> _PASSAGE_
As I note in the deck tech segment, the opponents I was finding in the 2-man queues weren’t really representative of what has been dominating the Daily Events lately. I have generally not frequented the Daily Events because my schedule makes it difficult to set aside 4 hours in a single evening to play MTGO with minimal interruptions. I think this deck is definitely viable in the online metagame, and if I can set aside some time I would absolutely give it a shot in a DE.
Some of the other Tezz players are abandoning the maindeck Leyline-Helm combo in recent iterations of the deck. During the Treasure Cruise era, it not only served as a combo victory condition but also created a lot of splash damage against decks that used the graveyard as a resource. Although not quite as big a deal with Cruise gone from the format, the graveyard is still in heavy use. Tarmogoyf, Tasigur, the Golden Fang, Dig Through Time, Deathrite Shaman, Snapcaster Mage, Cabal Ritual and other powerful graveyard-reliant spells remain format staples.

> _SUPPLIED DATA_
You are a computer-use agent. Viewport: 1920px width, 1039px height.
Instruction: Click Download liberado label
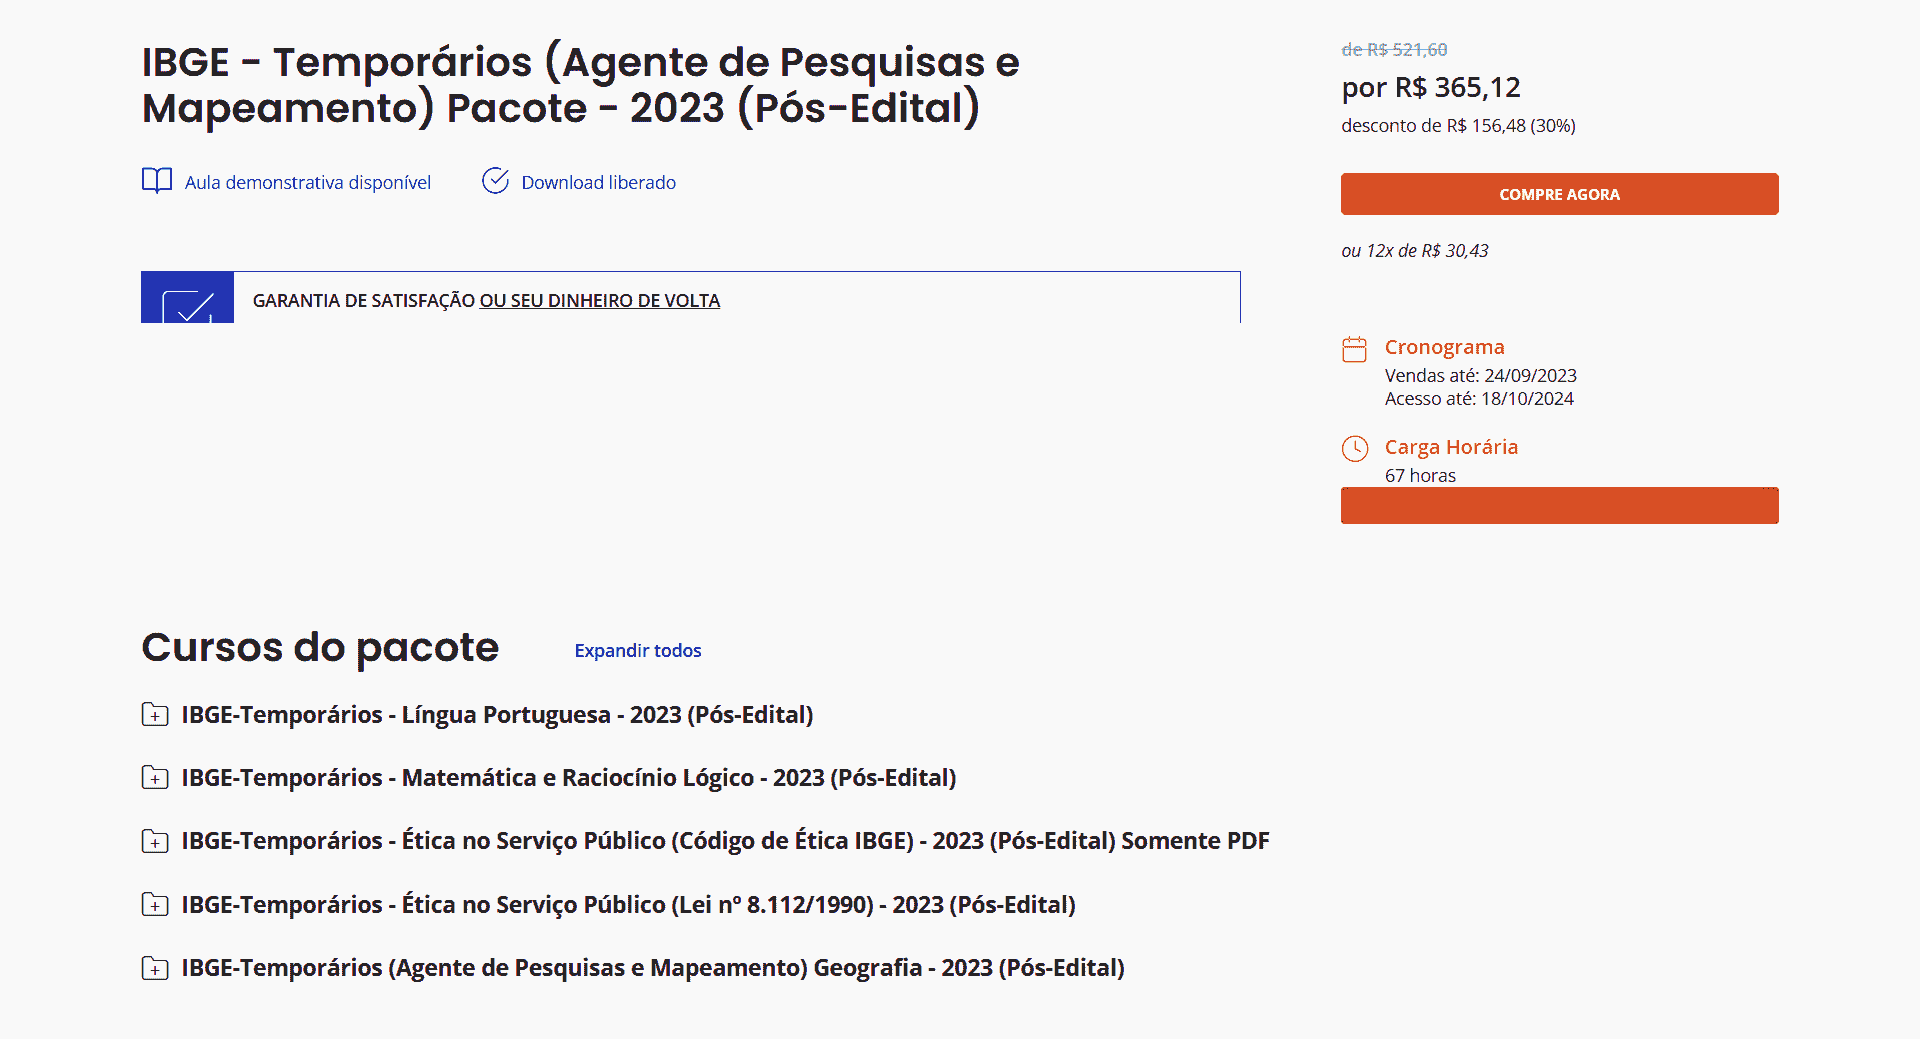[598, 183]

> _TASKS FOR THIS EXERCISE_
a - Answer these about the passage on the Tezz deck, one answer per line, marked like the questions.
(i) How many hours does the writer say a Daily Event takes?
(ii) Which combo are some other Tezz players dropping from the maindeck?
(iii) During which era did that combo also cause splash damage against graveyard decks?
b - Pick up the passage on the Tezz deck after its last sentence and keep writing in the same voice.

> _ANSWERS FOR THE TASKS_
a -
(i) 4 hours
(ii) The Leyline-Helm combo
(iii) The Treasure Cruise era

b -
Jace, the Mind Sculptor makes it into many decklists in place of the combo, or in place of Tezzeret the Seeker, but I don’t think Jace really does anything to shore up the bad matchups — either Tezzeret is more effective as a source of card advantage with the way this deck is built.
Some players have also tried a color splash, red or white being the most common. The deck has a glaring weakness to Null Rod, and no really good answers to it other than to try and win with planeswalker abilities. Gaining an answer to Null Rod might be worth a red splash, and adding Blood Moon to the deck sounds pretty spicy. But mana consistency is strained in a deck with 7 colorless-producing “Sol lands”, so it’s not an avenue I currently want to pursue.
This deck has a cult following of sorts, so if you’re one of its devoted fans, be sure to drop me a line in the comments and let me know which direction you’ve been taking your build!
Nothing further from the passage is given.